▸ WHAT YOU ARE ASKED TO DO: Copy every line of the data below verbatim, leaving out the pictures.

▸ PROVIDED RECORDS:
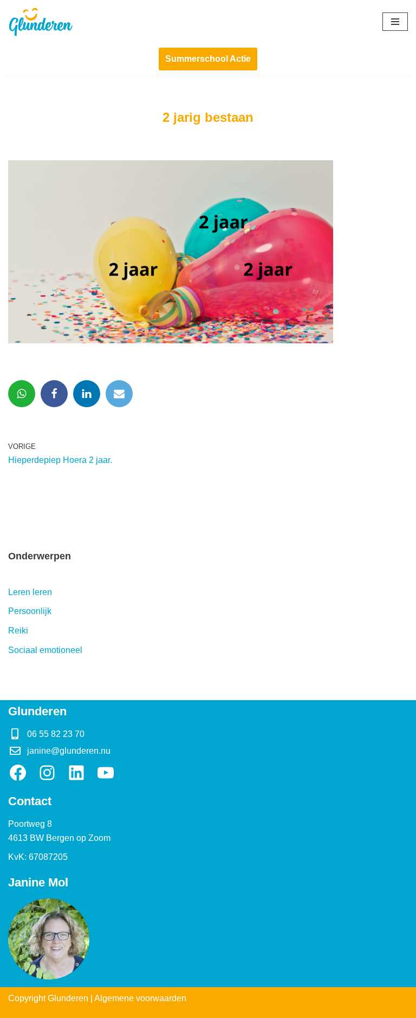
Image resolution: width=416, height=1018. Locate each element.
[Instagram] (47, 772)
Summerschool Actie (208, 58)
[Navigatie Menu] (395, 21)
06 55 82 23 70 (55, 734)
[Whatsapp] (21, 393)
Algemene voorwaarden (140, 998)
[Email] (119, 393)
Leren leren (30, 592)
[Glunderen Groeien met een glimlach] (40, 22)
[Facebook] (54, 393)
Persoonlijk (29, 611)
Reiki (18, 630)
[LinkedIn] (76, 772)
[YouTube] (105, 772)
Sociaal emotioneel (45, 650)
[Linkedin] (86, 393)
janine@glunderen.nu (68, 750)
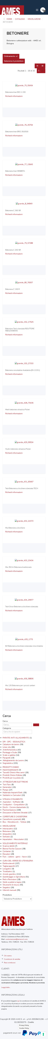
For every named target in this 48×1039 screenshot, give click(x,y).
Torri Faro (7, 784)
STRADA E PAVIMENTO (13, 799)
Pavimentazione (9, 810)
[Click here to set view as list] (42, 66)
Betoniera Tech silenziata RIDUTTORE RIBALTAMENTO (19, 330)
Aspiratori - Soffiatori (12, 802)
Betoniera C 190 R (12, 289)
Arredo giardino (9, 874)
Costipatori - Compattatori (14, 804)
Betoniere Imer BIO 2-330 (15, 92)
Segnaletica (8, 763)
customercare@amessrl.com (16, 939)
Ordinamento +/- (11, 56)
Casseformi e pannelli (12, 819)
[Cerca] (36, 725)
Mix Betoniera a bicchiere (15, 528)
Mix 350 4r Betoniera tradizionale (18, 567)
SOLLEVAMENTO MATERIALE (15, 843)
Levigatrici (7, 868)
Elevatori (7, 854)
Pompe (6, 790)
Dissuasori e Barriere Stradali (15, 812)
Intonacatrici (8, 828)
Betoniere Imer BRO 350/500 (16, 132)
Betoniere (7, 831)
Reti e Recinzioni (10, 879)
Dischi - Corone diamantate (14, 807)
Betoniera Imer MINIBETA (15, 171)
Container (7, 851)
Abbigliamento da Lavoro (13, 760)
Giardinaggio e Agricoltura (14, 877)
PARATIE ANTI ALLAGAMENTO (16, 737)
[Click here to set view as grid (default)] (37, 66)
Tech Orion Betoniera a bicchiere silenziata (21, 607)
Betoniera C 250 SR (13, 250)
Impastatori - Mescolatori (13, 839)
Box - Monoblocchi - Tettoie (15, 822)
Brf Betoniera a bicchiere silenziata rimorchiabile (24, 646)
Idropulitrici (8, 834)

▸ RESPONSE TO THIS TASK:
Image resolution: width=416, height=1018. Locate each element.
[Instagram] (47, 772)
Summerschool Actie (208, 58)
[Navigatie Menu] (395, 21)
06 55 82 23 70 (55, 734)
[Whatsapp] (21, 393)
Algemene voorwaarden (140, 998)
[Email] (119, 393)
Leren leren (30, 592)
[Glunderen Groeien met een glimlach] (40, 22)
[Facebook] (54, 393)
Persoonlijk (29, 611)
Reiki (18, 630)
[LinkedIn] (76, 772)
[YouTube] (105, 772)
Sociaal emotioneel (45, 650)
[Linkedin] (86, 393)
janine@glunderen.nu (68, 750)
For every named target in this 48×1039 screenshot, give click(x,y).
Torri Faro (7, 784)
STRADA E PAVIMENTO (13, 799)
Pavimentazione (9, 810)
[Click here to set view as list] (42, 66)
Betoniera Tech silenziata RIDUTTORE RIBALTAMENTO (19, 330)
Aspiratori - Soffiatori (12, 802)
Betoniera C 190 R (12, 289)
Arredo giardino (9, 874)
Costipatori - Compattatori (14, 804)
Betoniere Imer BIO 2-330 (15, 92)
Segnaletica (8, 763)
customercare@amessrl.com (16, 939)
Ordinamento +/- (11, 56)
Casseformi e pannelli (12, 819)
[Cerca] (36, 725)
Mix Betoniera a bicchiere (15, 528)
Mix 350 4r Betoniera tradizionale (18, 567)
SOLLEVAMENTO MATERIALE (15, 843)
Levigatrici (7, 868)
Elevatori (7, 854)
Pompe (6, 790)
Dissuasori e Barriere Stradali (15, 812)
Intonacatrici (8, 828)
Betoniere Imer BRO 350/500 (16, 132)
Betoniere (7, 831)
Reti e Recinzioni (10, 879)
Dischi - Corone diamantate (14, 807)
Betoniera Imer MINIBETA (15, 171)
Container (7, 851)
Abbigliamento da Lavoro (13, 760)
Giardinaggio e Agricoltura (14, 877)
PARATIE ANTI ALLAGAMENTO (16, 737)
[Click here to set view as grid (default)] (37, 66)
Tech Orion Betoniera a bicchiere silenziata (21, 607)
Betoniera C 250 SR (13, 250)
Impastatori - Mescolatori (13, 839)
Box - Monoblocchi - Tettoie (15, 822)
Brf Betoniera a bicchiere silenziata rimorchiabile (24, 646)
Idropulitrici (8, 834)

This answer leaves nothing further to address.